> [EXERCISE PASSAGE]
+---+

Young Hae Choi, a natural products chemist at Leiden University in the Netherlands, and his coworkers discovered these new solvents while studying metabolites found in cells. The researchers realized that some mixtures of metabolites possessed the characteristics of good solvents, such as having the ability to form hydrogen bonds, no reactivity with water, low vapor pressures, and low melting points.
The melting points of some of these mixtures were drastically lower than those of their individual components, which classified them as deep eutectic solvents. The solvents that Choi’s team found contain mixtures of simple sugars, amino acids, and other common metabolites found in cells. Because these solvents consisted of basic biological molecules, Choi and his colleagues coined a new term for them: natural deep eutectic solvents, or NADES (Plant Physiol. 2011, DOI: 10.1104/pp.111.178426).
In the current study, Choi’s group used the NADES for the first time to extract active compounds from a plant. Safflowers contain a spectrum of commercially useful substances, including some that do not dissolve well in water. Such compounds require potentially toxic organic solvents for extraction. Industrial chemists would like to reduce the use of toxic solvents in favor of relying more on green solvents.

+---+

> [DATASET CONTENT]
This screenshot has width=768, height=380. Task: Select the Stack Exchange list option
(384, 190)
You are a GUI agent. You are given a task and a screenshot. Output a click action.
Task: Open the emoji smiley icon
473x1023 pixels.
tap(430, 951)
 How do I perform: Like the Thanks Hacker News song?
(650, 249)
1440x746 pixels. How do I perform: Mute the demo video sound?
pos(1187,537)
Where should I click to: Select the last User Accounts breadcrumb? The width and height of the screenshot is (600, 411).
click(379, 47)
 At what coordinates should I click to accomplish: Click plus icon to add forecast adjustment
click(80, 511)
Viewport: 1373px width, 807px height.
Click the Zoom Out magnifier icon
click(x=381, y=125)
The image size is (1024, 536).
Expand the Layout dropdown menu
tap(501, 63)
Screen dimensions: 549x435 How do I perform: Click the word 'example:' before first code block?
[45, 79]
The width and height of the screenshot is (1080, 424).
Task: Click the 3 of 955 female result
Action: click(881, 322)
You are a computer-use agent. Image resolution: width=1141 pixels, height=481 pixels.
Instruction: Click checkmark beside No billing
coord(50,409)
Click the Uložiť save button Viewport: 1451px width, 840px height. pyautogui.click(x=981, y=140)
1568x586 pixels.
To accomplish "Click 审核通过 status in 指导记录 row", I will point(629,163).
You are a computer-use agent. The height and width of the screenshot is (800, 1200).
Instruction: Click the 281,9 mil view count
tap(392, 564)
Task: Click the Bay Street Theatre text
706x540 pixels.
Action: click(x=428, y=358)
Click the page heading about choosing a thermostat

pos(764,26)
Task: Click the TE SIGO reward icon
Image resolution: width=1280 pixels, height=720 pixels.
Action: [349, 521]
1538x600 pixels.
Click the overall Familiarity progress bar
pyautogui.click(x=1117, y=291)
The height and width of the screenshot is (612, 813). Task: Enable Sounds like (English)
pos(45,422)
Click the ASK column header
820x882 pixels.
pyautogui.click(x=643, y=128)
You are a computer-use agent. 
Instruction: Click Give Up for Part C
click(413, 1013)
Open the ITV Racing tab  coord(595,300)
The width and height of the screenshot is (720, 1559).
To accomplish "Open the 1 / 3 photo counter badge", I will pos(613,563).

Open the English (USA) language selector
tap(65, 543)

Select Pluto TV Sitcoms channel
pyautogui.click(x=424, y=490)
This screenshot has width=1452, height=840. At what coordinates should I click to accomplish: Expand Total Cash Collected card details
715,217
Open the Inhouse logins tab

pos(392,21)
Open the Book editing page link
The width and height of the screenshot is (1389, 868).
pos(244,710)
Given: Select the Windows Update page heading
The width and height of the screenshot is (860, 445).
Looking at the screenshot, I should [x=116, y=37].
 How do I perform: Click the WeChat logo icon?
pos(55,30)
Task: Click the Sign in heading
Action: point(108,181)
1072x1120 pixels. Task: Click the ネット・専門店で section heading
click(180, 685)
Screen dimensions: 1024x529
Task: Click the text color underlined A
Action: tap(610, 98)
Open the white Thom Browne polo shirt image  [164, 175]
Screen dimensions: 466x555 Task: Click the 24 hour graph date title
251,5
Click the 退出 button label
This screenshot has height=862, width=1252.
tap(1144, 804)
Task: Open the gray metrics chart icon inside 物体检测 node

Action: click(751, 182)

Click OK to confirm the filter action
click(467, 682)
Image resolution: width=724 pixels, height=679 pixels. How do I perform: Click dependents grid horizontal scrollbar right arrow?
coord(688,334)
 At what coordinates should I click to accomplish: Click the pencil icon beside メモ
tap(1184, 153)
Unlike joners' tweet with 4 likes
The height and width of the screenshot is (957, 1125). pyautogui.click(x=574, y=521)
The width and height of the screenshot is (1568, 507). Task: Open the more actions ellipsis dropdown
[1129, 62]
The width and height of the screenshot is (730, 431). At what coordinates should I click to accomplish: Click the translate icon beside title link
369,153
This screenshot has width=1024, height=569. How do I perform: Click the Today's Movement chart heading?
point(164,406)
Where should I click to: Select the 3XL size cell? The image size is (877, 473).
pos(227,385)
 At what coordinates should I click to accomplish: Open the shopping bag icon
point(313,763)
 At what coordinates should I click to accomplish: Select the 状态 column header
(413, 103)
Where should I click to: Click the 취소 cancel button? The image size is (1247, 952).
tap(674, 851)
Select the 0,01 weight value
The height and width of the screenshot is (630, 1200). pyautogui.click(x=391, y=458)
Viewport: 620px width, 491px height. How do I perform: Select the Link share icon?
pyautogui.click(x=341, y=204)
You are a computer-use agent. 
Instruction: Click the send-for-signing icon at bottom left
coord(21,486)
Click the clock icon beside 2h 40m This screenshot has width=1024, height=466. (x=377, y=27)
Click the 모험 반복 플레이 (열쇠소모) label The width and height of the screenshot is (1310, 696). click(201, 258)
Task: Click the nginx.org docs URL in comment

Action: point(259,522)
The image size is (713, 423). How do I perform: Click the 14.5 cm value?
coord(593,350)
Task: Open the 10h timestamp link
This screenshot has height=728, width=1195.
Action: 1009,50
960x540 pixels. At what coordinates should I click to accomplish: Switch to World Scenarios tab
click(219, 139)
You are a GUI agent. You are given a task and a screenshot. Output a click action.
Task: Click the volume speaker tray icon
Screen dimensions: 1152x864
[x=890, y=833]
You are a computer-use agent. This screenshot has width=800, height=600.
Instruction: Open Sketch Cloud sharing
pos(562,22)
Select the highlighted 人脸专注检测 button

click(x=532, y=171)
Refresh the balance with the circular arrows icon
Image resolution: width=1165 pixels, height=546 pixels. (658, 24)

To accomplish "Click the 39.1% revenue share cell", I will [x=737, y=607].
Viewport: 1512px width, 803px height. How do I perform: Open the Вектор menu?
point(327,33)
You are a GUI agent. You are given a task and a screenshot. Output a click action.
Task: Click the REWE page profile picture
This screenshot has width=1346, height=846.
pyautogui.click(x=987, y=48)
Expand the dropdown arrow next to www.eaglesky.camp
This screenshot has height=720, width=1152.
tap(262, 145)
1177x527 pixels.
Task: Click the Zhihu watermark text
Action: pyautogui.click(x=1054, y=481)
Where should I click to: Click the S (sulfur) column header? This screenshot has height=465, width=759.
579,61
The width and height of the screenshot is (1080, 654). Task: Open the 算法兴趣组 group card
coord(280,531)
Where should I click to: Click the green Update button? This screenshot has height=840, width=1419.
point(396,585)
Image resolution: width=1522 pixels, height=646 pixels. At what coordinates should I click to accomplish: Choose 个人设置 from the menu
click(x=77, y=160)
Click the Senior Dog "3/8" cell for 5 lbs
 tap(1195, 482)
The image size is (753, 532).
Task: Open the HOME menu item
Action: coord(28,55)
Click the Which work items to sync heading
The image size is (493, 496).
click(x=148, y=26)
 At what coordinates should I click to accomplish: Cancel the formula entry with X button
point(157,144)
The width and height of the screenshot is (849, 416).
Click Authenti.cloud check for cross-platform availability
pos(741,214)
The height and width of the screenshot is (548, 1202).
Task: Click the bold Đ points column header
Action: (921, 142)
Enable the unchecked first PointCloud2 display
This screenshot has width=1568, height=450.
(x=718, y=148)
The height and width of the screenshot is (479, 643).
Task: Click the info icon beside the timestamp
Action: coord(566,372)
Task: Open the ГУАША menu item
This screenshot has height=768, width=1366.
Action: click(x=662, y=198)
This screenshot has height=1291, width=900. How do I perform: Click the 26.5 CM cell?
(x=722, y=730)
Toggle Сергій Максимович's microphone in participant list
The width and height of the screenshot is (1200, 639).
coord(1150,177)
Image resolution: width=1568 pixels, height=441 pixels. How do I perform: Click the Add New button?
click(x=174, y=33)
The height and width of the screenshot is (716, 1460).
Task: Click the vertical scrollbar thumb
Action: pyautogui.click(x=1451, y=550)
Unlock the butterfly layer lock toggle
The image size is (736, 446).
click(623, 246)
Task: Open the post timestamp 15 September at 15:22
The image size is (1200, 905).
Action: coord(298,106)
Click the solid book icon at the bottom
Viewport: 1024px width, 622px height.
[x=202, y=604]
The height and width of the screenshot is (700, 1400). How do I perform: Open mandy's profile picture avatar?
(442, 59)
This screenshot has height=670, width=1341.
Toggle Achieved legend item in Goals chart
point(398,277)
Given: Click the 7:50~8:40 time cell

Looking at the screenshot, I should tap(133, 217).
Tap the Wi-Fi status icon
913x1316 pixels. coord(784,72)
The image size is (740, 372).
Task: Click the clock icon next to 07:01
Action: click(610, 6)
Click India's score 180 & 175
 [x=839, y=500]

+---+

> [EXERCISE SET]
A) Translate this sentence from the passage about natural deep eutectic solvents into Spanish: "Safflowers contain a spectrum of commercially useful substances, including some that do not dissolve well in water."
B) Write a short paragraph that carries on the passage about natural deep eutectic solvents, starting right after its final sentence.

> [PER-TASK ANSWERS]
A) Los cártamos contienen una gama de sustancias de utilidad comercial, entre ellas algunas que no se disuelven bien en agua.

B)
To test the NADES’ extraction abilities, the researchers added powdered safflowers to different NADES and then gently heated and stirred each mixture for an hour. They purified the extracts with high-performance liquid chromatography and identified the isolated compounds with nuclear magnetic resonance and mass spectrometry.
The new solvents produced yields similar to those of typical organic solvents. Most promisingly, one NADES containing proline and malic acid extracted 8% more hydroxysafflor yellow A—a pharmacologically active pigment in safflowers—than a 40% ethanol solution.